## START

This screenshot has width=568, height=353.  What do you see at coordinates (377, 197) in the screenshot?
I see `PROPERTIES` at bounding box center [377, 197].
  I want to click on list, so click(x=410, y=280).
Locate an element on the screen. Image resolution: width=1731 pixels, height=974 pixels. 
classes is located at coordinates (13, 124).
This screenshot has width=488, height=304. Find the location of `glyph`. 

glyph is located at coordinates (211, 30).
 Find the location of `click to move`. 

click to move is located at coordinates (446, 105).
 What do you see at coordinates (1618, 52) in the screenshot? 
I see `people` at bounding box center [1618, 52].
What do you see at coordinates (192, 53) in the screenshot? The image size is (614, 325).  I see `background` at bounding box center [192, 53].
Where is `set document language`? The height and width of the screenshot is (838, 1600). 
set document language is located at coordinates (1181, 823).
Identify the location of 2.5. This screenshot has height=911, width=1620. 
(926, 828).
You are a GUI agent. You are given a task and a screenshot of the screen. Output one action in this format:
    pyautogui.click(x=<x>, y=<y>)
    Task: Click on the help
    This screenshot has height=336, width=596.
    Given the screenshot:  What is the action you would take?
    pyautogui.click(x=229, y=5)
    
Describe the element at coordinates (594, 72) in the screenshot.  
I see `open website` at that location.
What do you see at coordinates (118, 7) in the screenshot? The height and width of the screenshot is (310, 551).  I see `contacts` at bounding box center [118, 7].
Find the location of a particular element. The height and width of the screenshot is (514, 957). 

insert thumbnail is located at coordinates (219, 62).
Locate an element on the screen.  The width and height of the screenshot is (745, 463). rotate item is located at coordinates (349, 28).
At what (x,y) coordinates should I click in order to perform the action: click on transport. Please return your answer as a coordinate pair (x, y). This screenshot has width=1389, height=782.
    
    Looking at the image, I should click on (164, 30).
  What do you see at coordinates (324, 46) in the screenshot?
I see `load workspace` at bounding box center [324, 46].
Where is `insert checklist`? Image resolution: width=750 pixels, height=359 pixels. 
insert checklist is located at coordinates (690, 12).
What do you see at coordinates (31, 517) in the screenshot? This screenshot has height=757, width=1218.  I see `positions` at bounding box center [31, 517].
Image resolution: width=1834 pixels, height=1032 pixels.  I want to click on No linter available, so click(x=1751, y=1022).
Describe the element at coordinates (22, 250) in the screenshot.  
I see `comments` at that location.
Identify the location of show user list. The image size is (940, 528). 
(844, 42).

## END

**Set problem**
Reproduce the rows above without any change, from the line with "What do you see at coordinates (1618, 52)" up to and including the line with "coordinates (349, 28).".

**Answer to this exercise**
 What do you see at coordinates (1618, 52) in the screenshot? 
I see `people` at bounding box center [1618, 52].
What do you see at coordinates (192, 53) in the screenshot? The image size is (614, 325).  I see `background` at bounding box center [192, 53].
Where is `set document language`? The height and width of the screenshot is (838, 1600). 
set document language is located at coordinates (1181, 823).
Identify the location of 2.5. This screenshot has height=911, width=1620. 
(926, 828).
You are a GUI agent. You are given a task and a screenshot of the screen. Output one action in this format:
    pyautogui.click(x=<x>, y=<y>)
    Task: Click on the help
    This screenshot has height=336, width=596.
    Given the screenshot:  What is the action you would take?
    pyautogui.click(x=229, y=5)
    
Describe the element at coordinates (594, 72) in the screenshot.  
I see `open website` at that location.
What do you see at coordinates (118, 7) in the screenshot? The height and width of the screenshot is (310, 551).  I see `contacts` at bounding box center [118, 7].
Find the location of a particular element. The height and width of the screenshot is (514, 957). 

insert thumbnail is located at coordinates (219, 62).
Locate an element on the screen.  The width and height of the screenshot is (745, 463). rotate item is located at coordinates (349, 28).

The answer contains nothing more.